Methods: Idiopathic ERMs were excised at vitrectomy in 41 consecutive cases and stained for glial fibrillary acidic protein (GFAP), vimentin, cytokeratin, desmin and actin. A subset of 13 cases for which fluorescein angiograms and colour retinal photographs were available was further studied for the presence of VEGF and TGF-beta2 in the ERMs, fluorescein leakage and amount of macular scar tissue.
Results: Of the 41 ERMs, 31 (76%) were found to be fibroglial by light microscopy; 40 (98%) stained for GFAP, 39 (95%) for vimentin, 10 (24%) for cytokeratin, 3 (7%) for desmin and 11 (27%) for actin. Of the 13 ERMs in the subset, staining was positive for VEGF in 11 (85%) and for TGF-beta2 in 11 (85%). There was no statistically significant relationship between the presence of VEGF and leakage (p = 0.68) or between the presence of TGF-beta2 and scar size (p = 0.90).

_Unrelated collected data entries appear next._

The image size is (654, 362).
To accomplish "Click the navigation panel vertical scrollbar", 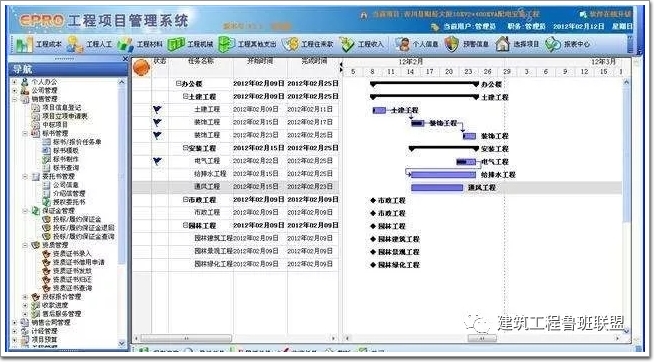I will click(x=122, y=212).
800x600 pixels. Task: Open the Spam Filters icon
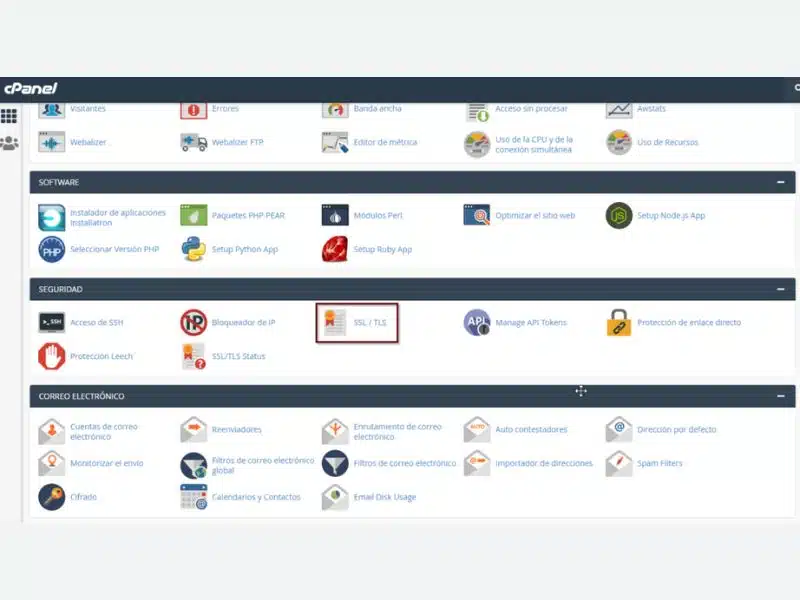click(x=619, y=463)
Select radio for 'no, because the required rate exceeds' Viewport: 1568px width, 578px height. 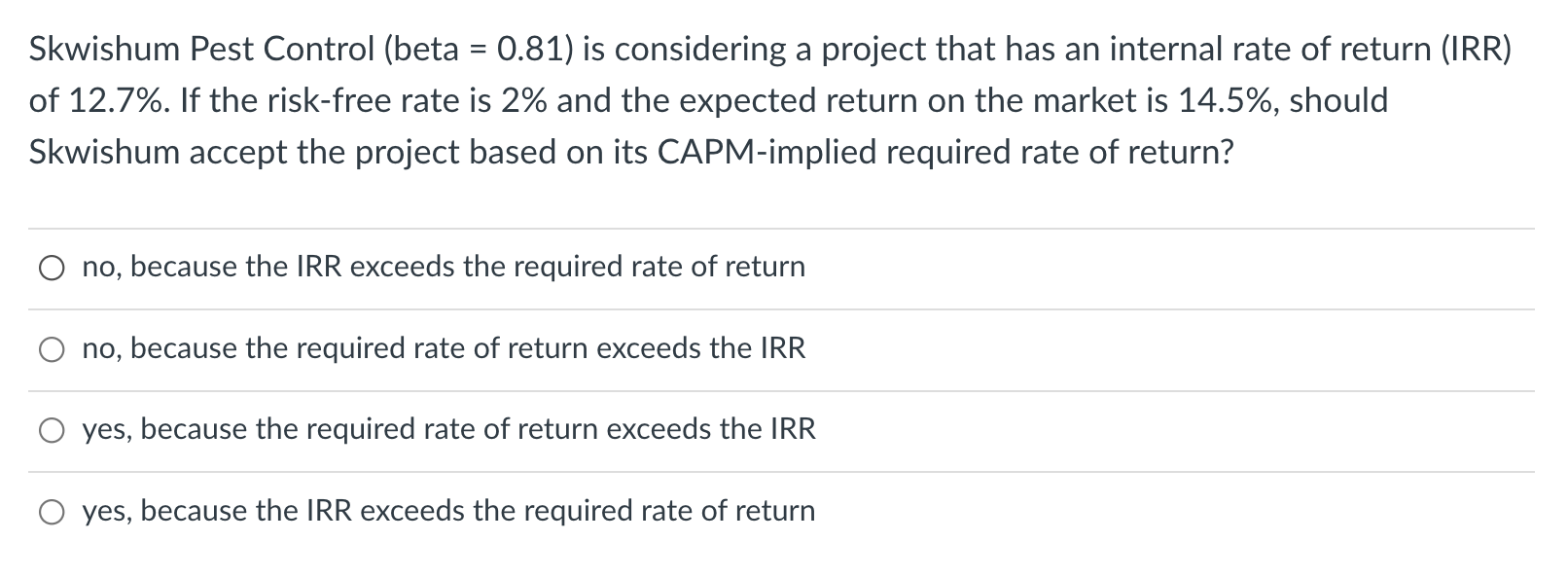pos(51,349)
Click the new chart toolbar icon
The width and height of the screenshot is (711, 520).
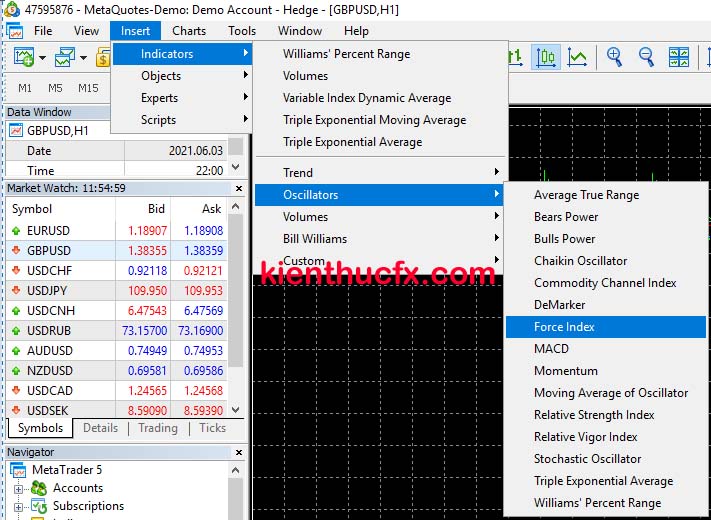24,57
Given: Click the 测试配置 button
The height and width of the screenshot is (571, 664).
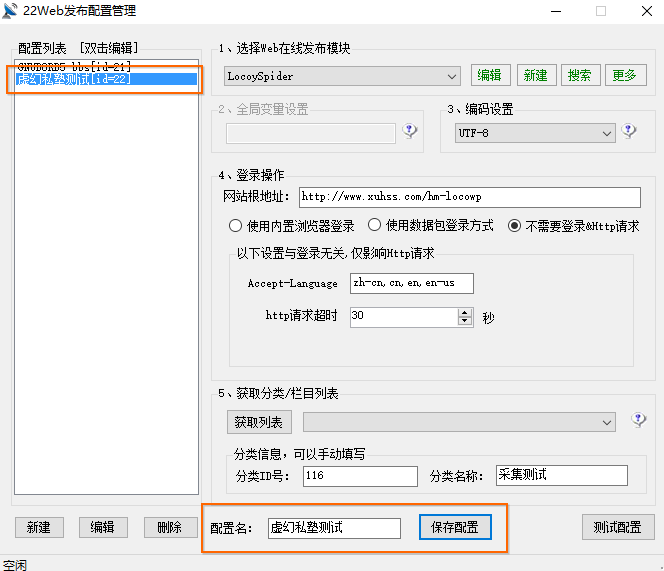Looking at the screenshot, I should click(618, 527).
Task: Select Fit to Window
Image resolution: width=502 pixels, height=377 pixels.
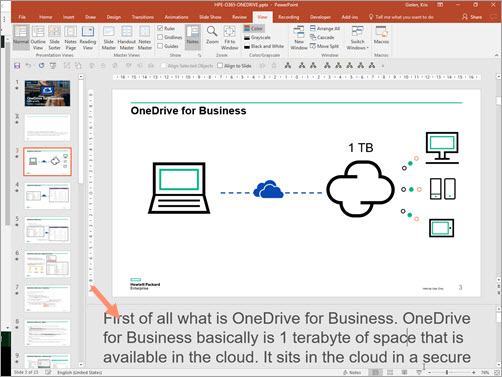Action: click(230, 38)
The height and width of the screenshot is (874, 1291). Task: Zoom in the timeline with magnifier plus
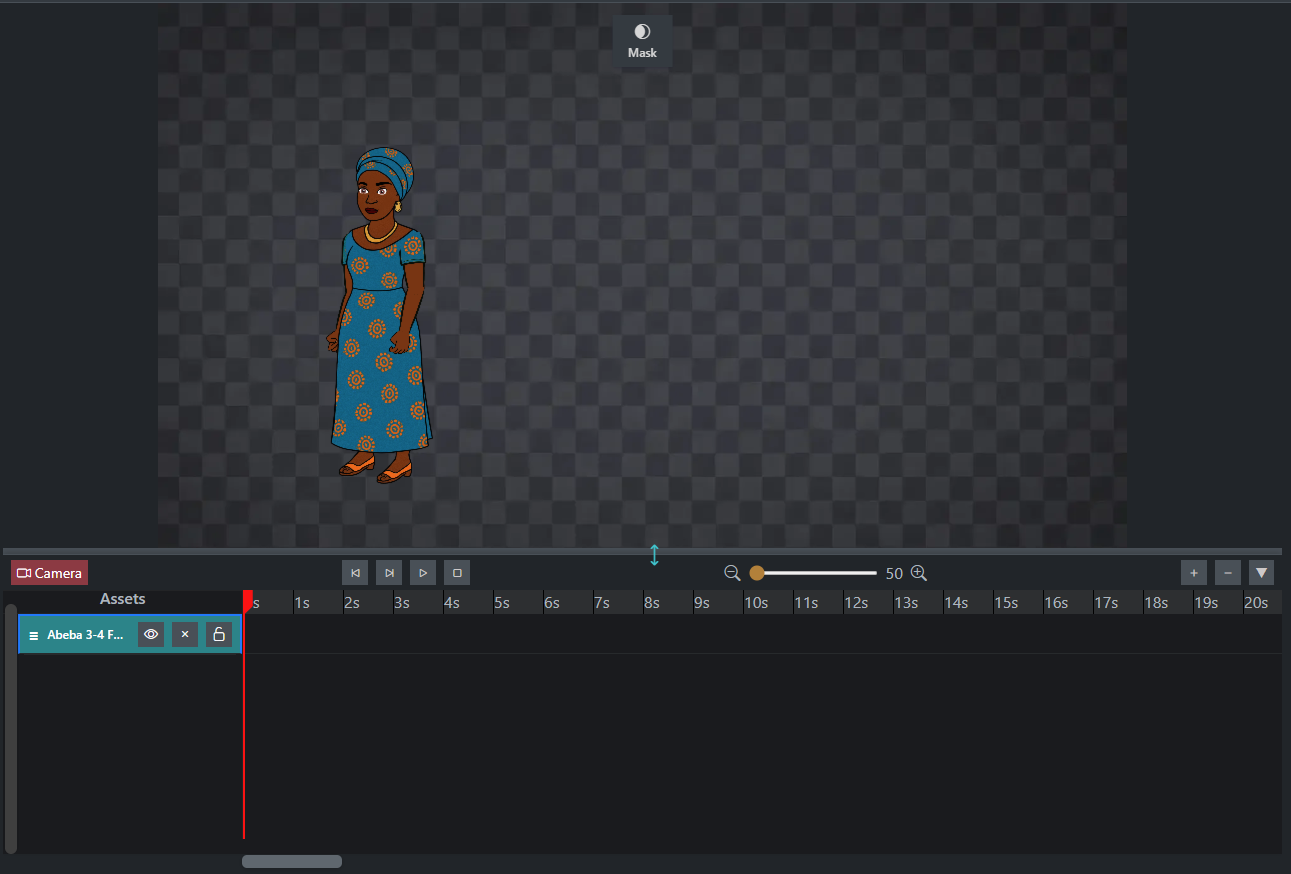919,573
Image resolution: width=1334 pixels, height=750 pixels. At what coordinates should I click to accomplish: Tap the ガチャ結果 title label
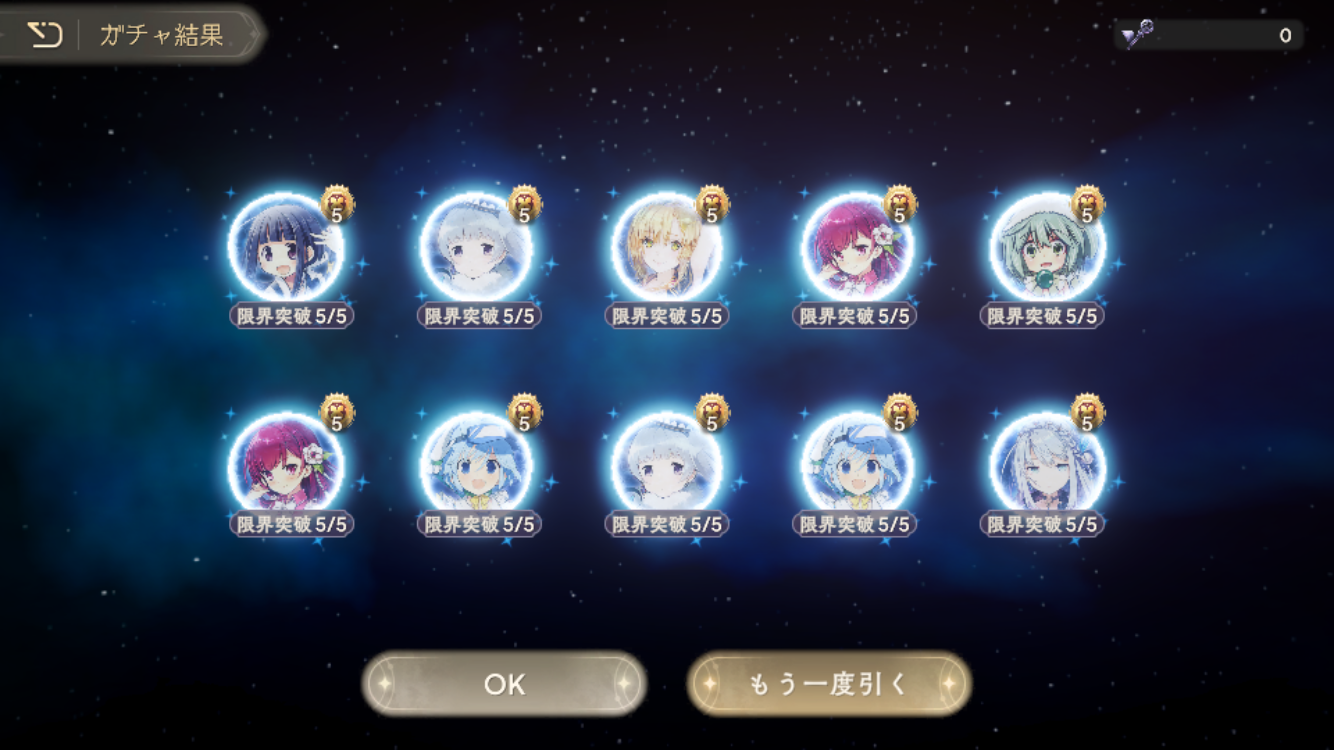click(161, 36)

When both VEGF and TGF-beta2 were present, there was likely to be leakage or a large scar, or both, which suggested that an interaction exists between the two growth factors (p = 0.057). When leakage occurred, large scars were 2.5 times less likely to be present; when no leakage occurred, large scars were 2.5 times more likely to be present (odds ratio 0.4; Yules association coefficient -0.43).
Interpretation: The cells constituting idiopathic ERMs were primarily fibroglial with minimal staining evidence for the presence of contractile proteins in their cytoplasm. VEGF and TGF-beta2 were present in 85% of specimens. Although there was no direct correlation between the presence of these growth factors and either fluorescein leakage or the abundance of scar tissue respectively, there was some evidence for the interaction of these growth factors in producing either leakage or abundance of scar tissue.